L’unité de l’arrière plan, la circulation du premier plan, la mise en mouvement de l’ensemble, tous ces éléments produisent une densité et un dynamisme de la composition de l’image.

Révolution
L’intensité dramatique mise en scène par Victor Alimpiev dans cette oeuvre muette, complète ce tableau mouvant.
En premier, le spectateur est placé par la caméra subjective au cœur du groupe, comme s’il assistait à ce qui était en train de se dérouler.
Ensuite, la grande proximité des corps génère une émotion, c'est l'axe central du travail d’Alimpiev que l’on retrouve dans les deux autres œuvres présentées à la Galerie Sollertis.
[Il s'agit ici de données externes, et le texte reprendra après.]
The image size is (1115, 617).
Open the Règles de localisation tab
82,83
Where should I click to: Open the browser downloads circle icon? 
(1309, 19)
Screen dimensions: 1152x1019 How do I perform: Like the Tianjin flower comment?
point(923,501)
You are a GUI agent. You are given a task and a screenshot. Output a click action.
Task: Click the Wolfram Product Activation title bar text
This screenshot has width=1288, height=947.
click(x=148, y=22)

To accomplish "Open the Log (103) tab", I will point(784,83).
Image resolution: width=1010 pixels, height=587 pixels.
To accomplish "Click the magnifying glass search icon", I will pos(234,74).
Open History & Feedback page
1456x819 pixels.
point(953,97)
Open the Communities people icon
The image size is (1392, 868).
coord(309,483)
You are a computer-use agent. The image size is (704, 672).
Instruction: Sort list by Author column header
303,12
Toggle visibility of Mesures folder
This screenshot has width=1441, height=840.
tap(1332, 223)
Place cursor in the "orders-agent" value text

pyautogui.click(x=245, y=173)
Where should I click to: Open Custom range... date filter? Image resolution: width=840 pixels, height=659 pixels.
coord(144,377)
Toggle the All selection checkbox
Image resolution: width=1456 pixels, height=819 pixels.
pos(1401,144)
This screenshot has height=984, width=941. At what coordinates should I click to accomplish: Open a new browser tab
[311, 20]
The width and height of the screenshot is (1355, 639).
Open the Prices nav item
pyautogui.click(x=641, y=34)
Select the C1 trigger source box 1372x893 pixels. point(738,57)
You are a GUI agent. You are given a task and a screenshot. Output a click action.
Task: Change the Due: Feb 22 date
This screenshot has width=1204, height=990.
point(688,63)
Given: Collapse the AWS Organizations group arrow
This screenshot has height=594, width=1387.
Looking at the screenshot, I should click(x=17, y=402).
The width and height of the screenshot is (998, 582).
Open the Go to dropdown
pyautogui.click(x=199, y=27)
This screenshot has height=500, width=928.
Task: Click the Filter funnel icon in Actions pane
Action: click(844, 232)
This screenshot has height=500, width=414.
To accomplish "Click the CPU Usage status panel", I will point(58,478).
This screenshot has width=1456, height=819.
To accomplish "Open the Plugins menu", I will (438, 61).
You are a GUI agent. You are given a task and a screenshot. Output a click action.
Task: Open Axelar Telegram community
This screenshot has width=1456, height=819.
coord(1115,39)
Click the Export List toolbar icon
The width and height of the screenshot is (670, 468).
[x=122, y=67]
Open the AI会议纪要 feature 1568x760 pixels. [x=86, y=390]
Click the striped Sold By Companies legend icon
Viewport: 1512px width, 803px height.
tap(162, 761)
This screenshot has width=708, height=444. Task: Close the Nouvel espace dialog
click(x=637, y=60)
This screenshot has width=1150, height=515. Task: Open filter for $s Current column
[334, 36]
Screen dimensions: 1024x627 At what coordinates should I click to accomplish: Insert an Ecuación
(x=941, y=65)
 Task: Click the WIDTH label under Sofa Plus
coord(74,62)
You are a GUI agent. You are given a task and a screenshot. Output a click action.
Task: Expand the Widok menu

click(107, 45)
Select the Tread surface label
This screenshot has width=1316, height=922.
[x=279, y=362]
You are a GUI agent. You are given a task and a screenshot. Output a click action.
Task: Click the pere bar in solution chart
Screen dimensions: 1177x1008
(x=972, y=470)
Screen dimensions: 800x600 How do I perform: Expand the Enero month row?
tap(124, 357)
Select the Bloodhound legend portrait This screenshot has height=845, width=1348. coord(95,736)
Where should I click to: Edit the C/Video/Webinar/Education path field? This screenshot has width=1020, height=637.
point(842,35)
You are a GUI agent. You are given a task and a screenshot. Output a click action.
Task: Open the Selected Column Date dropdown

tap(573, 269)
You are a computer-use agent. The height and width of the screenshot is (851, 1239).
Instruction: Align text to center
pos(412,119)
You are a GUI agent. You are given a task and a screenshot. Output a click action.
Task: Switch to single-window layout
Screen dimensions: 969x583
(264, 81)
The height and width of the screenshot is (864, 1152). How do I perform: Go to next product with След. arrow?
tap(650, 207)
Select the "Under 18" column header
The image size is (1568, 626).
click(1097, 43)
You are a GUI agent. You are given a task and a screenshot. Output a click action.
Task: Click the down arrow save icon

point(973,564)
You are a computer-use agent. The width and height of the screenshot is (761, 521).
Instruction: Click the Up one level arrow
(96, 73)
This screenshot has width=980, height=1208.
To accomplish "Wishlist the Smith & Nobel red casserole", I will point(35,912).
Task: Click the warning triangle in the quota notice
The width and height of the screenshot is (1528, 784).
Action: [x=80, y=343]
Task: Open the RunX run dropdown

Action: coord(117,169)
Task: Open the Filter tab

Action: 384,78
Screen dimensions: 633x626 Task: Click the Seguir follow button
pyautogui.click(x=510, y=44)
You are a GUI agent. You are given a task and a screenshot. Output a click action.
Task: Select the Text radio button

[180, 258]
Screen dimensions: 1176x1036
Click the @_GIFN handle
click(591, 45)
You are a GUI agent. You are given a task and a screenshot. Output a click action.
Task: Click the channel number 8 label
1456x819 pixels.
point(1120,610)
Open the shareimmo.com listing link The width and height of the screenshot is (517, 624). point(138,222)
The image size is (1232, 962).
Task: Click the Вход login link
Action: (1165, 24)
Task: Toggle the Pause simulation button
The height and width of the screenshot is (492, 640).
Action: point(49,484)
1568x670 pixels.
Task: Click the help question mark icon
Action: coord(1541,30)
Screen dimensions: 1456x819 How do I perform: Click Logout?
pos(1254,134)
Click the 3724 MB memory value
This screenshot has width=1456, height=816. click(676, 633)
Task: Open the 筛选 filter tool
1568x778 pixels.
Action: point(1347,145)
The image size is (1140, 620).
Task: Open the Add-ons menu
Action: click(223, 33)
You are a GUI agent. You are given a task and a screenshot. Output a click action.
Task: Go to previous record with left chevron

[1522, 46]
Nous sommes dans la sphère intime des personnages, avec des gros plans sur les visages, les têtes, les nuques. Une proximité renforcée par le peu de profondeur de champ qui annihile les distances entre les personnages.
Enfin, les gestes, les mouvements, la communication dense des regards, l’expression grave des acteurs dessinent une action, des dialogues muets, expriment des dissensions, des émotions. Tout cela raconte l'implication d’hommes et de femmes à un moment décisif de l’histoire. Peut-être la révolution russe.